While the show's debt to Nick Fury was obvious, it also owed a great deal to GET SMART and the whole school of spoofy-spies (Matt Helm, Derek Flint. et al). "D.U.M.B./Everyone's accusing me," the Ramones once quipped, and that could have been JOE's manifesto. Never mind Corporal Idiot-- every character on JOE, from the heroes to the villains, was a world-class bumbler, short several pounds of brains. I especially enjoyed the irredeemably bad bad guys: The Mad German, Speedman, Beaman, assorted agents of B.R.A.T. (what the hell did that stand for, anyway?), and the endless parade of "commies," who would chortle and say things like, "We are so evil, heh heh heh."

Incidentally, the theme song, "Secret Agent Man," was recorded specifically for the show by the great Johnny Rivers (although we let some TV types use it in a little program called SECRET AGENT starring Patrick McGoohan).

The Friendly Encounter: Siny (left) and Joe with Jesse Owens.The Friendly Encounter: Siny (left) and Joe with Jesse Owens.

There was a comforting predictability to JOE. Every episode was called "The Deadly (Fill in the Blank)," and every one ended with the cast guffawing over some painfully bad joke. It really was nowhere near as funny as GET SMART, mind you. ("Missed it by THAT MUCH," I can envision some wiseacre saying, spreading his hands wide to measure the qualitative chasm between the two programs). But, in its own way, JOE was--well, a hell of a show.

Now if you'll excuse me, a bowl of V.A.T. protein soup awaits me...

After the above was written, the real Joe Ryan finally met his fictional counterpart. In an e-mail to Tom Soter, Joe wrote: "I'm floored and really happy to see you guys together after all these years. I stumbled on this site and am glad to see I wasn't the only one brain-twisted by St. Hilda's... (signed) Joe Ryan (yeah, that one!)"

Listen to:

The Deadly Organization
Episode 1. Taped: 1971
Introducing rough, tough Joe Ryan, ex-C.I.A. agent, who is recruited by a mysterious organization known only as V.A.T. Joe: Tom Soter. Corp: Tom Sinclair.

The Deadly Virus
Episode 2. Taped: 1971
The commies plan to infect Joe with a virus that will make him evil. Joe: Tom Soter. Chief: Harry Smith.

The Deadly German, Part 1
Episode 4. Taped: 1971.
Joe and his colleagues encounter the Mad German, a nefarious ex-Nazi with plans to conquer the world. Joe: Tom Soter. Corp: Tom Sinclair.
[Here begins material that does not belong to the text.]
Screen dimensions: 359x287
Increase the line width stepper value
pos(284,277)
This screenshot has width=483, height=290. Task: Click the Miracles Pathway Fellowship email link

Mad German: Ron Nielsen.

The Deadly German, Part 2
Episode 5. Taped 1971.
Agent Wade Wise’s Potato Chip Gun plays a crucial role in this episode directed by Tom Soter (Joe), which finds the agents cornered by the Mad German and Dr. Evil. Wade: Alan Saly. Corp: Tom Sinclair.

The Deadly Spy
Episode 6. Taped 1971.
Joe investigates why the loyal VAT workers are loyal no more – they’re rioting. Joe’s dangerous plan: convince the rioters that he is one of them. Joe: Tom Soter.

The Deadly Trap
Episode 7. Taped: 1971.
Joe faces Black Gumby, a foe who has the power to impersonate anyone, including Joe (Tom Soter). Corp: Tom Sinclair. Chief: Harry Smith.

The Deadly Cake
Episode 9. Taped: 1971
Joe receives a birthday cake in the mail – even though it isn’t his birthday. Joe: Tom Soter. Chief: Harry Smith. Wade Wise: Harry Fredericks and Phil Sloan.

The Deadly Missile
Episode 10. Taped 1971
The commies plan to strap the Chief (Harry Smith) to a rocket and shoot it to the moon. Joe: Tom Soter. Corp: Tom Sinclair.